### REQUIRED WORK
a. From the forum thread, copy the stretch from "## hunting dog" through "them boys off!" word for word.
b. Answer these questions from the forum thread, one answer per line, marked the same way:
(i) What added touch does Freshwaterman say he loves?
(ii) What does MT Stringer say Steve ought to think about carving?
(iii) What gun does pelican say worked great?
c. Please shorten the paragraph of the forum thread that begins "Yup, I found a 20 gauge" while keeping its main facts.

### SUPPLIED TEXT
# My little bunny



## SEAHUNT186 (Dec 24, 2004)

That's what I call her. I think I might need a few bats to keep the boys away when she gets older!!!


----------



## TXPalerider (May 21, 2004)

Beautiful............


----------



## SEAHUNT186 (Dec 24, 2004)

Thanks txpalerider!!!


----------



## Freshwaterman (May 21, 2004)

A *BIG* bat! I love the added touch of the floral headwear as well. She's a real cutie.


----------



## TXPalerider (May 21, 2004)

SEAHUNT186 said:


> Thanks txpalerider!!!


Your Welcome SeaHunt. If you find a good deal on those bats, let me know. I'm afraid I'm gonna need a few myself.


----------



## hunting dog (Aug 11, 2004)

Bats he!!. Better get you guns loaded. Great pic. You guys got some cuties there.


----------



## MT Stringer (May 21, 2004)

Steve, I don't know about a bat, but you really ought to think about carving a BIG whuppin' stick. Me thinkx you're gonna need one to run them boys off! 

Just remember what the ol' man said..."If you pull up in front of the house and honk, you'd better be driving a UPS truck!" LOL

Mike


----------



## Bay Gal (Jun 1, 2004)

Those are some great pictures! Very nice photography work, and your subject is just adorable.


----------



## pelican (May 22, 2004)

hunting dog said:


> Bats he!!. Better get you guns loaded. Great pic. You guys got some cuties there.


Yup, I found a 20 gauge double barrell Ithaca sawed off to 18 inches worked great. I swear all I ever did was clean it while answering the door ... :rotfl:

I remember tellling one kid not to come back till he changed the oil in his hair. My daugher never did figure out why she never saw him again. 

Great pics ... enjoy them while they're young ...


----------

### STORED DATA
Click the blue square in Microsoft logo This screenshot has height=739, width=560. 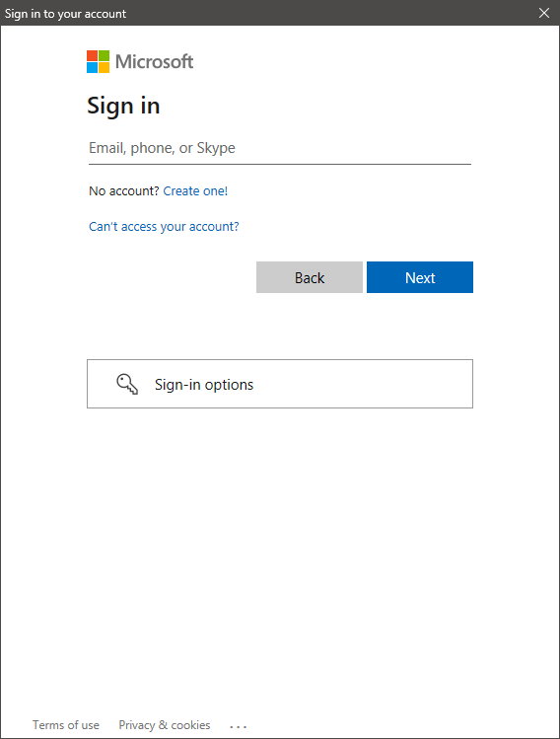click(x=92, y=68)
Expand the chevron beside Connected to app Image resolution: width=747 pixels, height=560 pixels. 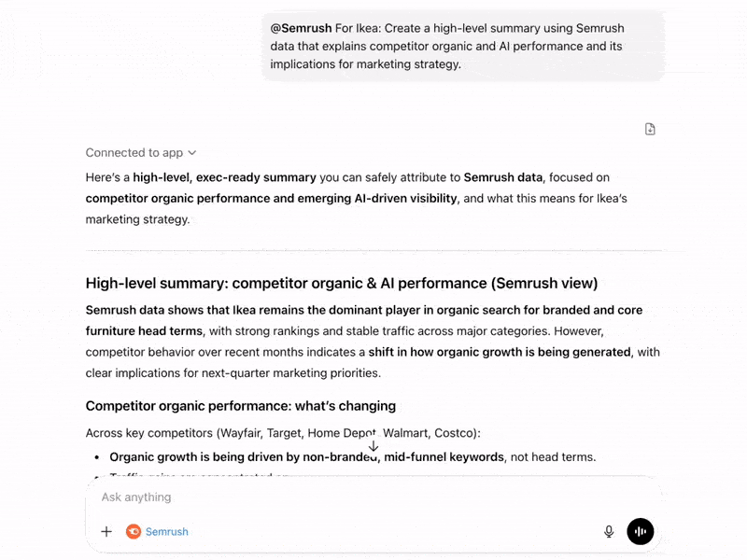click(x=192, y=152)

### THE ANSWERS
a.
## hunting dog (Aug 11, 2004)

Bats he!!. Better get you guns loaded. Great pic. You guys got some cuties there.


----------



## MT Stringer (May 21, 2004)

Steve, I don't know about a bat, but you really ought to think about carving a BIG whuppin' stick. Me thinkx you're gonna need one to run them boys off!

b.
(i) The floral headwear.
(ii) A BIG whuppin' stick.
(iii) A 20 gauge double-barrel Ithaca sawed off to 18 inches.

c. A 20 gauge double-barrel Ithaca sawed off to 18 inches worked great, and the writer jokes about always cleaning it while answering the door.